The lawyer does not agree with the opinion that the decriminalization of the punishment for domestic violence in 2017 “untied the hands” of violators of the law. “When a repeat violation is committed, a domestic rapist will be considered a criminal and will be held liable under Article 116.1 of the Criminal Code of the Russian Federation. Victims of domestic violence are also protected by Articles 117 of the Criminal Code of the Russian Federation (torture) and 119 of the Criminal Code of the Russian Federation (threat of murder or serious harm to health), for which the sentence is up to seven years ‘ imprisonment,” the lawyer recalls.
According to him, the Russian approach to this category of cases coincides with the global one: “In the EU countries, these types of violations are classified as administrative, and in case of repeated violation – as criminal. At the same time, it is possible to obtain a court order in the Eurozone countries and the USA, which will prohibit living together, approaching the victim at a certain distance, make calls and even communicate on social networks. ”
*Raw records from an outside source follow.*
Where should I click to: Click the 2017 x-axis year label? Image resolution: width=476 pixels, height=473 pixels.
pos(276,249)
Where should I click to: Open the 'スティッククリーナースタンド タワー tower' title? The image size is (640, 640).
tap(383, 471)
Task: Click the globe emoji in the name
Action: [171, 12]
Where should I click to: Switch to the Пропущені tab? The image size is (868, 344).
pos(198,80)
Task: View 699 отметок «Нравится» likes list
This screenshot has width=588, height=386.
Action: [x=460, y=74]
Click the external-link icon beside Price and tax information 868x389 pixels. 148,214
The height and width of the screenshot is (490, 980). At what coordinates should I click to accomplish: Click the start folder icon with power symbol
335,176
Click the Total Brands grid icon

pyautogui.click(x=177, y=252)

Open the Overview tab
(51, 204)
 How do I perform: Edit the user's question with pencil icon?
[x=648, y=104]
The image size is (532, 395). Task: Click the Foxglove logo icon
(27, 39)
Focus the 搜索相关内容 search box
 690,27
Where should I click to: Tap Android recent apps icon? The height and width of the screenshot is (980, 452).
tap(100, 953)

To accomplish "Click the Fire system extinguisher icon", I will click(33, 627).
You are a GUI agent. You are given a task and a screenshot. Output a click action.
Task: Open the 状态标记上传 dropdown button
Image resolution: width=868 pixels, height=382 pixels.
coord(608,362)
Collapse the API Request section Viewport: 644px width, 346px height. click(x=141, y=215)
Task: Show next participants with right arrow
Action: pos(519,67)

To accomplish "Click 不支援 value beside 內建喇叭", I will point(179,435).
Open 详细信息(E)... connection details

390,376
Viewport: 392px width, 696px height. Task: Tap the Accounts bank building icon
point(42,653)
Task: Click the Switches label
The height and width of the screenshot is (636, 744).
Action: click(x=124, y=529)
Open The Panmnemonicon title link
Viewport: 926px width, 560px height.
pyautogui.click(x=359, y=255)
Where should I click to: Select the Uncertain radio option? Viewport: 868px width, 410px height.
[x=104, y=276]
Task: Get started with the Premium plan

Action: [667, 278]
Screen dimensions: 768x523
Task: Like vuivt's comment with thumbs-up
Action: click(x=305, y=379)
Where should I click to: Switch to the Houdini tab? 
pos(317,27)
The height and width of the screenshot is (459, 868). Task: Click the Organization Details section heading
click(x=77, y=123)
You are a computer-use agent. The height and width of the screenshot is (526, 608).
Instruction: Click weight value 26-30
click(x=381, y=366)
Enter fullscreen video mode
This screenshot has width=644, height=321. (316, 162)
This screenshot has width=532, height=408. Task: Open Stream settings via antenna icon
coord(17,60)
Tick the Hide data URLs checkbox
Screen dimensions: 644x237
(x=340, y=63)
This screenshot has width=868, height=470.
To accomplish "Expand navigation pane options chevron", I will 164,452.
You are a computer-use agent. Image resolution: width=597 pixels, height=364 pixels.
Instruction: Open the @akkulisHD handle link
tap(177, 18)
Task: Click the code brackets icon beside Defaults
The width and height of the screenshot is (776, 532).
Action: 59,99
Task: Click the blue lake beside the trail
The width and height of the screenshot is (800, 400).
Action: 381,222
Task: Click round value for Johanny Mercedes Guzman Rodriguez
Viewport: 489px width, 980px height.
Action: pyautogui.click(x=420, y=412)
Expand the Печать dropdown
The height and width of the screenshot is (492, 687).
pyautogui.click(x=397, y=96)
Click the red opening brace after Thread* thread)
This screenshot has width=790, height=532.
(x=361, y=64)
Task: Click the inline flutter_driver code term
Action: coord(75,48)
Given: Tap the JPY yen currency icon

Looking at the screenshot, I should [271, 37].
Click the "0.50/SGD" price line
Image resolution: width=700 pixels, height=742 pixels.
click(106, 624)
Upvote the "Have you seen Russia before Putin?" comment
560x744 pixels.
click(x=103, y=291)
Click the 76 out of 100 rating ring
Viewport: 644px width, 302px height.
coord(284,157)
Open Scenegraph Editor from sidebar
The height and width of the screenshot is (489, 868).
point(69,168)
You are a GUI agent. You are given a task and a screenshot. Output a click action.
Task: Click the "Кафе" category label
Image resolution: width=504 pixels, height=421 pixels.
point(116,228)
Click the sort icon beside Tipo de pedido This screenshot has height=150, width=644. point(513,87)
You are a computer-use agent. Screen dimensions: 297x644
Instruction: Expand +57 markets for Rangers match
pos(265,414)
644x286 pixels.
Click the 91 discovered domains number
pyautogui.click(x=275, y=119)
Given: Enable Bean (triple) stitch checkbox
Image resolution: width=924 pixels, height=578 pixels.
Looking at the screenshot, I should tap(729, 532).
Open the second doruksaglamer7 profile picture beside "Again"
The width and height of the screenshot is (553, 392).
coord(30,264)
Filippov draws attention to the fact that at the end of 2019, the Federation Council published a draft law “On the Prevention of Domestic Violence in the Russian Federation”, which is currently under consideration. A similar law has already been adopted in the countries of the Eurozone and the USA and provides a concrete definition of what is included in the concept of “domestic violence”. Once the law is passed, law enforcement agencies will receive important tools to prevent domestic violence.
In the meantime, the state needs to increase the share of social advertising, create social and psychological consultations, and promote civil rights. “The same tasks are facing the people themselves, civil society. The more people will know their rights, use them and share knowledge with others, the less domestic violence will be in our lives,”-Filippov summed up.
Housing affairs
Lawyers of MCBA “Bureau of Lawyers “De jure” answered readers’ questions at the request of the Domofond.ru portal.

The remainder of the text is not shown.